#### [Passage]

##############################

2️⃣ Training Neural Networks

Learning Objectives

Understand how to work with transforms, datasets and dataloaders

Understand the basic structure of a training loop

Learn how to write your own validation loop

Transforms, Datasets & DataLoaders

Before we use this model to make any predictions, we first need to think about our input data. Below is a block of code to fetch and process MNIST data. We will go through it line by line.

MNIST_TRANSFORM = transforms.Compose(
    [
        transforms.ToTensor(),
        transforms.Normalize(0.1307, 0.3081),
    ]
)


def get_mnist(trainset_size: int = 10_000, testset_size: int = 1_000) -> tuple[Subset, Subset]:
    """Returns a subset of MNIST training data."""

    # Get original datasets, which are downloaded to "./data" for future use
    mnist_trainset = datasets.MNIST(exercises_dir / "data", train=True, download=True, transform=MNIST_TRANSFORM)
    mnist_testset = datasets.MNIST(exercises_dir / "data", train=False, download=True, transform=MNIST_TRANSFORM)

    # # Return a subset of the original datasets
    mnist_trainset = Subset(mnist_trainset, indices=range(trainset_size))
    mnist_testset = Subset(mnist_testset, indices=range(testset_size))

    return mnist_trainset, mnist_testset


mnist_trainset, mnist_testset = get_mnist()
mnist_trainloader = DataLoader(mnist_trainset, batch_size=64, shuffle=True)
mnist_testloader = DataLoader(mnist_testset, batch_size=64, shuffle=False)

# Get the first batch of test data, by starting to iterate over `mnist_testloader`
for img_batch, label_batch in mnist_testloader:
    print(f"{img_batch.shape=}\n{label_batch.shape=}\n")
    break

# Get the first datapoint in the test set, by starting to iterate over `mnist_testset`
for img, label in mnist_testset:
    print(f"{img.shape=}\n{label=}\n")
    break

t.testing.assert_close(img, img_batch[0])
assert label == label_batch[0].item()

The torchvision package consists of popular datasets, model architectures, and common image transformations for computer vision, and torchvision.transforms provides access to a suite of functions for preprocessing data. We define a transform for the MNIST data (which is applied to each image in the dataset) by composing ToTensor (which converts a PIL.Image object into a PyTorch tensor) and Normalize (which takes arguments for the mean and standard deviation, and performs the linear transformation x -> (x - mean) / std). For the latter, we use 0.1307 and 0.3081 which are the empirical mean & std of the raw data (so after this transformation, the data will have mean 0 and variance 1).

Next, we define our datasets using torchvision.datasets. The first argument tells us where to save our data to (so that when we run this in the future we won't have to re-save it), and transform=MNIST_TRANSFORM tells us that we should apply our previously defined transform to each element in our dataset. We also use Subset which allows us to return a slice of the dataset rather than the whole thing (because our model won't need much data to train!).

##############################

#### [Task A]
In the tutorial, what mean and standard deviation values are passed to Normalize for the MNIST data?
#### [Task B]
Return everything in the rows from the line containing "1480x543 pixels." down to the last line of the rows, copying each line unchanged.
The tutorial and the rows that follow it are unrelated material.

##############################

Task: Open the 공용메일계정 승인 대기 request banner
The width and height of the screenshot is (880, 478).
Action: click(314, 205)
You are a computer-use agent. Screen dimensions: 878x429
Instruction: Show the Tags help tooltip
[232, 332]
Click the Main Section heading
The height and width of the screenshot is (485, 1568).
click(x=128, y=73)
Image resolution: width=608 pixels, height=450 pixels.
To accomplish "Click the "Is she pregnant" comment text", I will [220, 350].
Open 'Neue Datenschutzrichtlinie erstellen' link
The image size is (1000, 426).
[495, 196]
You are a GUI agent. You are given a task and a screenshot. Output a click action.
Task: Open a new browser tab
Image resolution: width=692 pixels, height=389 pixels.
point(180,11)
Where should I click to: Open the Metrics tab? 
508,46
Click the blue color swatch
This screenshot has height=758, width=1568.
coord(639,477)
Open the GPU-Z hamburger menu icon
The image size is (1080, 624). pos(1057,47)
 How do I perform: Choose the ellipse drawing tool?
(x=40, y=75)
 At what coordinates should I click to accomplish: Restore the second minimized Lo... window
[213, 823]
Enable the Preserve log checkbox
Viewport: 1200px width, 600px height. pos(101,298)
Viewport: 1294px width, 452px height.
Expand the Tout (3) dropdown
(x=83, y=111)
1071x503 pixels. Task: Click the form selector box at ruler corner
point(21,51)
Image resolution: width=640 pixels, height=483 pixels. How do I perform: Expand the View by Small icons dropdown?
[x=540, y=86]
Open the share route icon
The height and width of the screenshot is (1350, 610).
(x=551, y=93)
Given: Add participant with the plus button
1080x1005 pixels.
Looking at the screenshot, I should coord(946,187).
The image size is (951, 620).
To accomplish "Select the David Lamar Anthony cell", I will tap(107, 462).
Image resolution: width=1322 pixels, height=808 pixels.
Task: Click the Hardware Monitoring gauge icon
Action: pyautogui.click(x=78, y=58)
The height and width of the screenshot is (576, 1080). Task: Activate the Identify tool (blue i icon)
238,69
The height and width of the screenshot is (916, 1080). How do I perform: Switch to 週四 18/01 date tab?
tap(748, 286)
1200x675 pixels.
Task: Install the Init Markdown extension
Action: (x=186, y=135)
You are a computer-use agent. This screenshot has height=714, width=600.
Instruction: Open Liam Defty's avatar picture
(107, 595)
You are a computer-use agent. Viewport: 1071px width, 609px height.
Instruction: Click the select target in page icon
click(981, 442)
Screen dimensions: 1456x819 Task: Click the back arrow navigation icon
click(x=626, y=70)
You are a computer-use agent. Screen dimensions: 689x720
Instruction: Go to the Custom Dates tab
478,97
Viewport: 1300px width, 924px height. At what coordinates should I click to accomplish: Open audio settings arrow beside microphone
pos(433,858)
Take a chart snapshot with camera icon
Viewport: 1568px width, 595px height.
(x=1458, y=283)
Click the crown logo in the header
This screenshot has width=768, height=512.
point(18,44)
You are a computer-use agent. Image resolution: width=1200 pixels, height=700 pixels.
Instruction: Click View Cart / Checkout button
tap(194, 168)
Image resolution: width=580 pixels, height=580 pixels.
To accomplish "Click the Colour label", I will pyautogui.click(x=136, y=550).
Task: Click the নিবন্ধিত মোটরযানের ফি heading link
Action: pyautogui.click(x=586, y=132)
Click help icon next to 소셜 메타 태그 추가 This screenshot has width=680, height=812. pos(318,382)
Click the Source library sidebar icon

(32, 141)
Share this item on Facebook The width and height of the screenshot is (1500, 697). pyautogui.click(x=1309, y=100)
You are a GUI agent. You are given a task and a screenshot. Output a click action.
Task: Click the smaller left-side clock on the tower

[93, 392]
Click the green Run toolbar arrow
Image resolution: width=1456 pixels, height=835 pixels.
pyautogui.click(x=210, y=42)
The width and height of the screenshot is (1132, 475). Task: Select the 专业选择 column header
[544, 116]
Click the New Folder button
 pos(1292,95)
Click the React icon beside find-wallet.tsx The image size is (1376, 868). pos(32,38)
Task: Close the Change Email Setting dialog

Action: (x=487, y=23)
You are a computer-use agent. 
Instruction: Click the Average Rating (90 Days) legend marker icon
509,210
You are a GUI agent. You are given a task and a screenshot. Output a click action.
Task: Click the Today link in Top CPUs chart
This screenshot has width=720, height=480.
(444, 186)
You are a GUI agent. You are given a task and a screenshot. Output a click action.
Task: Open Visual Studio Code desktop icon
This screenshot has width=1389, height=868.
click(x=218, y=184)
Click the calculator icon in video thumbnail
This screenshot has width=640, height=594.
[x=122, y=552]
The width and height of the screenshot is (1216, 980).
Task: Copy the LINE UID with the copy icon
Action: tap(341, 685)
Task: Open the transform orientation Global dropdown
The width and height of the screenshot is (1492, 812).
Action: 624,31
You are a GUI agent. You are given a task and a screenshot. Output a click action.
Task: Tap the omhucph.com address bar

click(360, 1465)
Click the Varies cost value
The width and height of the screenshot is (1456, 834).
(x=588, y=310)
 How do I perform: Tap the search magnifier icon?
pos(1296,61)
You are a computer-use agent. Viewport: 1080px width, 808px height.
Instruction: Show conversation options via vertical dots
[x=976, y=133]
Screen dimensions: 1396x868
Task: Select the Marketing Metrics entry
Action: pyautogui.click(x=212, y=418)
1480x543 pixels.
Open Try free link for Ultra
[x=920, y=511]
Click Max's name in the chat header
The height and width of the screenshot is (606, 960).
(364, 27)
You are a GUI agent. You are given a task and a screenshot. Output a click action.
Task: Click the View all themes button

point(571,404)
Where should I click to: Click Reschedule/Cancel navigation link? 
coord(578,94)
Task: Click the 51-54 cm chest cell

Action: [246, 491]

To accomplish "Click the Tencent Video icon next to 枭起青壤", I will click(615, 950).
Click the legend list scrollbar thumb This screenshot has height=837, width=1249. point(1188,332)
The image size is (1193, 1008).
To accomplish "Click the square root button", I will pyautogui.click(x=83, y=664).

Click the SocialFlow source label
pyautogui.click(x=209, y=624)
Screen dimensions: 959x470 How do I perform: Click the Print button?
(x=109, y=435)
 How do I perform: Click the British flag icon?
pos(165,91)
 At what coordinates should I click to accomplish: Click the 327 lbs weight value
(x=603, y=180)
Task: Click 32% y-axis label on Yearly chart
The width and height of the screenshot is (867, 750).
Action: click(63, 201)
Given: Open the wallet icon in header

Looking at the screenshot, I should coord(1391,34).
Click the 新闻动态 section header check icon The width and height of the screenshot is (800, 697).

##############################

#### [Written solution A]
0.1307 for the mean and 0.3081 for the standard deviation.

#### [Written solution B]
1480x543 pixels.
Open Try free link for Ultra
[x=920, y=511]
Click Max's name in the chat header
The height and width of the screenshot is (606, 960).
(364, 27)
You are a GUI agent. You are given a task and a screenshot. Output a click action.
Task: Click the View all themes button

point(571,404)
Where should I click to: Click Reschedule/Cancel navigation link? 
coord(578,94)
Task: Click the 51-54 cm chest cell

Action: [246, 491]

To accomplish "Click the Tencent Video icon next to 枭起青壤", I will click(615, 950).
Click the legend list scrollbar thumb This screenshot has height=837, width=1249. point(1188,332)
The image size is (1193, 1008).
To accomplish "Click the square root button", I will pyautogui.click(x=83, y=664).

Click the SocialFlow source label
pyautogui.click(x=209, y=624)
Screen dimensions: 959x470 How do I perform: Click the Print button?
(x=109, y=435)
 How do I perform: Click the British flag icon?
pos(165,91)
 At what coordinates should I click to accomplish: Click the 327 lbs weight value
(x=603, y=180)
Task: Click 32% y-axis label on Yearly chart
The width and height of the screenshot is (867, 750).
Action: click(63, 201)
Given: Open the wallet icon in header

Looking at the screenshot, I should coord(1391,34).
Click the 新闻动态 section header check icon The width and height of the screenshot is (800, 697).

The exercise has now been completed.